Colloquium - Tania Bruguera on "Partido Revolucionario Cubano (PRC)"
Monday, May 6, 2013, 6:00 p.m.
Auditorium of King Juan Carlos I of Spain Center, 53 Washington Square South, New York University, New York, NY 10012 (map)
Tania Bruguera one of the leading political and performance artists of her generation, researches ways in which Art can be applied to the everyday political life; focusing on the transformation of the condition of "viewer" onto one of active "citizenry" and of social affect into political effectiveness. Her long‐term projects have been intensive interventions on the institutional structure of collective memory, education and politics. To define her practice she created and uses the terms arte de conducta (Conduct/Behavior Art), Arte Útil (Useful Art), political timing specific and aestethics.
Called a catalyst, Bruguera is highly regarded by artists, academics and political activists and organizations. Her art project of an art school for performance and political art in Havana inspired other similar institutions created in Latin America (to which she has served as advisor). Bruguera has been invited as an expert to work with the Special Rapporteur in the field of cultural rights to ensure artistic freedom to be presented at the United Nation’s Human Rights Council in 2013; she was part of the originating group for Occupy Wall Street and a TED Talks Global speaker in 2013. She is curating a survey exhibition and book on Arte Útil at the Van Abbemuseum for autumn 2013 and is working on a book about her art terms in collaboration with Claire Bishop to be published by the Colección Patricia Phelps de Cisneros’s book series “Conversations.” She is currently working on the political representation of migrants through her long‐term project Immigrant Movement International (conceived in 2005 and initiated in 2010).

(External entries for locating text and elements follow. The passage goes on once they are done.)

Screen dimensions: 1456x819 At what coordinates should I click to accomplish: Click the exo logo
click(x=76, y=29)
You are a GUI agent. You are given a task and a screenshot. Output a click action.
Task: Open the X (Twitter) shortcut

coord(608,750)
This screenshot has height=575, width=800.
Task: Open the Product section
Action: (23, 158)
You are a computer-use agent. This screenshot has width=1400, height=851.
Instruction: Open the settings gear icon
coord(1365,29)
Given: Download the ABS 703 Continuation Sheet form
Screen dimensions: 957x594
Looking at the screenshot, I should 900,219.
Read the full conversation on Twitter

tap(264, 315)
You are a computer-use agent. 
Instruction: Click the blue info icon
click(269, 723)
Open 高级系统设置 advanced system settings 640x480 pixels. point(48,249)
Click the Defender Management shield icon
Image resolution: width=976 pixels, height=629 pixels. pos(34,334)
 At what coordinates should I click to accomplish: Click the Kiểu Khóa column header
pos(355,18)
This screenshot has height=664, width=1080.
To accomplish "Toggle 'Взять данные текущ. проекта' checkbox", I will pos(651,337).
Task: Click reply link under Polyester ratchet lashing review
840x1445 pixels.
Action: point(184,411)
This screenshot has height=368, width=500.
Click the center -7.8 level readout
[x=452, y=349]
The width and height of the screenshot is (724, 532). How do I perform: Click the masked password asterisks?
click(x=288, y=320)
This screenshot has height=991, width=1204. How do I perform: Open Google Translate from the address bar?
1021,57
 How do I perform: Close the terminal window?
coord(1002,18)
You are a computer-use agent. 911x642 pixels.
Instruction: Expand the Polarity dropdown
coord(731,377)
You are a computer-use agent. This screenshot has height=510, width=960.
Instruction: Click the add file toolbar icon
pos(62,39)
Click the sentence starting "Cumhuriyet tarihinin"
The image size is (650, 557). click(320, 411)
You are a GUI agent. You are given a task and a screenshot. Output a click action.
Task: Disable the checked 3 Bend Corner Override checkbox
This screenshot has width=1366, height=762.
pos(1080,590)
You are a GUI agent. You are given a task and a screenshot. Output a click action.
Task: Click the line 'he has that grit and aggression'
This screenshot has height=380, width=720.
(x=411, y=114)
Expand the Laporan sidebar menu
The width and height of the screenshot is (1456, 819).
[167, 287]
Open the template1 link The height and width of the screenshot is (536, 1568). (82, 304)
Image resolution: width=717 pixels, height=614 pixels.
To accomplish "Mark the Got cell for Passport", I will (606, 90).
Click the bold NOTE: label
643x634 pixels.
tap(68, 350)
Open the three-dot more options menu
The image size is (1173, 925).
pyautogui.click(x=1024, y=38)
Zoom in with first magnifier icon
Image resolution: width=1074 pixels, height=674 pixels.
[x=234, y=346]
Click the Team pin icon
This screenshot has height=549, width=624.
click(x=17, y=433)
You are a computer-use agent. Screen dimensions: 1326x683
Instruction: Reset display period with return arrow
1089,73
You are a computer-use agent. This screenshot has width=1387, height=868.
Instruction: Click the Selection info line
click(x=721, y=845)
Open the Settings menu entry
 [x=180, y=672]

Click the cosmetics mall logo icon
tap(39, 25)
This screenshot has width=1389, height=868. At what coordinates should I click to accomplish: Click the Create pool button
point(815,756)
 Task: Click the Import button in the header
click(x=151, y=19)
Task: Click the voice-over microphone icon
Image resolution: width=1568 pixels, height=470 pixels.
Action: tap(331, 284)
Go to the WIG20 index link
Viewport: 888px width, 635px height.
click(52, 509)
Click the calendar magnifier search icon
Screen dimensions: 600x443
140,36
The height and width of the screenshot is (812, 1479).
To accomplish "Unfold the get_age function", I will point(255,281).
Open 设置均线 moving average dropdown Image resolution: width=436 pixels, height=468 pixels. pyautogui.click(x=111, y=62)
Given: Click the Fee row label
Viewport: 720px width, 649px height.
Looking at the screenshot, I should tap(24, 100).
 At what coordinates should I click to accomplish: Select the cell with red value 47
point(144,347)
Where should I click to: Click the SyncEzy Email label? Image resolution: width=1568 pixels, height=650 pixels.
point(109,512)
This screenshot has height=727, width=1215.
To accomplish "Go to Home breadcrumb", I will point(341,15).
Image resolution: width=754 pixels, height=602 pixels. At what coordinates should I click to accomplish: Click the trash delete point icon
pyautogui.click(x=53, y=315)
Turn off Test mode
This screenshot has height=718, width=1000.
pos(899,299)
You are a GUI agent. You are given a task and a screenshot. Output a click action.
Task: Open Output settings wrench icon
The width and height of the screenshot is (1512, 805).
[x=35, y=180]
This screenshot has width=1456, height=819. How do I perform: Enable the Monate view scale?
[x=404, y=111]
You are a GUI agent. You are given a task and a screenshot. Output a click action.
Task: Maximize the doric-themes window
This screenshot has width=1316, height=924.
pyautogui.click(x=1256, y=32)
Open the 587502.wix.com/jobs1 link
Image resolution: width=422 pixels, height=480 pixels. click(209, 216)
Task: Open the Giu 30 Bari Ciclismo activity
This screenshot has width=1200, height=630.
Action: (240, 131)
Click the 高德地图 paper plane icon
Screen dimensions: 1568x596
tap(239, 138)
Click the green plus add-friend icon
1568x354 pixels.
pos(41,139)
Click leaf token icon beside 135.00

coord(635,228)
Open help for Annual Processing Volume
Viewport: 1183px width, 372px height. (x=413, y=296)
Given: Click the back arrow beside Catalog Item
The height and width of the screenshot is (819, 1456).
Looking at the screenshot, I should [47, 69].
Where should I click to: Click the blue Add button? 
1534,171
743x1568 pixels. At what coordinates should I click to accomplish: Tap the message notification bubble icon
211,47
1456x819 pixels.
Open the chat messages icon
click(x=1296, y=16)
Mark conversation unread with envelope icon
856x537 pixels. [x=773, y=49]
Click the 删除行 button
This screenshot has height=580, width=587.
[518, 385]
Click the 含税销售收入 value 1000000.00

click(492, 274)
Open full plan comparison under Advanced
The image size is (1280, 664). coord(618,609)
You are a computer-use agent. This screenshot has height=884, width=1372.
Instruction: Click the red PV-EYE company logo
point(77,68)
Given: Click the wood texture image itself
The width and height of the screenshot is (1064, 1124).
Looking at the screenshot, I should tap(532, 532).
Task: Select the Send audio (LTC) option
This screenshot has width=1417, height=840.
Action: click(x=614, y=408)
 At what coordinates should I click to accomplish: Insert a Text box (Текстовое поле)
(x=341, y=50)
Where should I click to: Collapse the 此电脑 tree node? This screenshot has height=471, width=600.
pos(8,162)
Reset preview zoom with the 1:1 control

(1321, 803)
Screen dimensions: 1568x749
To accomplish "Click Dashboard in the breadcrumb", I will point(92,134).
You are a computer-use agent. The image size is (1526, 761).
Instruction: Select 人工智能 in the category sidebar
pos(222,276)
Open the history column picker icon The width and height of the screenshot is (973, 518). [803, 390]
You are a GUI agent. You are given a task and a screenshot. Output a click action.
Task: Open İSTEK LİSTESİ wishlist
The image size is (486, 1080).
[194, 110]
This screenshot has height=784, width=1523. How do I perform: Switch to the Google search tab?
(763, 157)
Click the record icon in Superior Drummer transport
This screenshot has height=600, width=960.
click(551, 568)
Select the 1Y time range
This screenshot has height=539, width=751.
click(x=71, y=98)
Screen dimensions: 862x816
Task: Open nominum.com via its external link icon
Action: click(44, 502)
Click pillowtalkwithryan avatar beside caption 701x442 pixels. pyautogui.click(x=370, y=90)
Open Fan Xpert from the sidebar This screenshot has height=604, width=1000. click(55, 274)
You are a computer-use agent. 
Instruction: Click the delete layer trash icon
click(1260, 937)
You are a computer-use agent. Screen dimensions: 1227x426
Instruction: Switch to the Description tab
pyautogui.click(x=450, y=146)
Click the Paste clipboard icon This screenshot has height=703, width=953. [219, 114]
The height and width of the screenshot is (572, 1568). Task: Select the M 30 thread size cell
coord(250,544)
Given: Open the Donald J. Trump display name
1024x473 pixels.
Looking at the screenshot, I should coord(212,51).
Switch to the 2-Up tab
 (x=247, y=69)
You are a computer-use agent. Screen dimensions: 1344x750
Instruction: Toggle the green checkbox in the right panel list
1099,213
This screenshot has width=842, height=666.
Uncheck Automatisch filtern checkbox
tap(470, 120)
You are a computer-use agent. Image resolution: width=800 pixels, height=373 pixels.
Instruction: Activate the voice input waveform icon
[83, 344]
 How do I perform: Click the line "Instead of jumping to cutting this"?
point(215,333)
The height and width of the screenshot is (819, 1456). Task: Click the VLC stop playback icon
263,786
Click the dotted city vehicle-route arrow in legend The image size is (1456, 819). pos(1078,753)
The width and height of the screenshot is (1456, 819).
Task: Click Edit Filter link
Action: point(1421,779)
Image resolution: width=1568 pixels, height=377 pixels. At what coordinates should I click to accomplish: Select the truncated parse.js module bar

The title for the Spring 2013 Colloquium series is "What's Left of Cuba? Culture, Politics, and Civil Society". This Distinguished Speaker series addresses where Cuba is now in the geopolitical imaginary that once heralded Cuba as the exemplar of radical left projects in Latin America. In recent years, Cuban culture has challenged the projects of the revolution and has recast the cold war frames of embargo, exile, and exceptionalism. A new generation of writers, bloggers, visual and performance artists, and political activists and dissidents have insisted on freedom of expression, the rule of law, the politics of remembering, and the notion of civil society. Both on and off the island, many campaign “for an other Cuba” (Por Otra Cuba), reclaiming the nation and challenging the state. From a burgeoning presence in social media to smaller, poignant acts of reclamation such as political tattoos and graffiti, these social actors are creating spaces of expression and action that open fissures and apertures in the discourse of the revolution and the control of the state. Although they vary in political philosophies, these new voices demand both universality and contingency: an agenda that mixes the politics of human rights, Cuban values, and the unfinished projects of both the republic and the revolution.